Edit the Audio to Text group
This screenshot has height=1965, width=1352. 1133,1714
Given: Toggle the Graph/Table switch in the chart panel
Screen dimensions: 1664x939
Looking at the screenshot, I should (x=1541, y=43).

※

Do this –
Copy the material above line for line, keeping every word and number unchanged.

Complete response –
Edit the Audio to Text group
This screenshot has height=1965, width=1352. 1133,1714
Given: Toggle the Graph/Table switch in the chart panel
Screen dimensions: 1664x939
Looking at the screenshot, I should (x=1541, y=43).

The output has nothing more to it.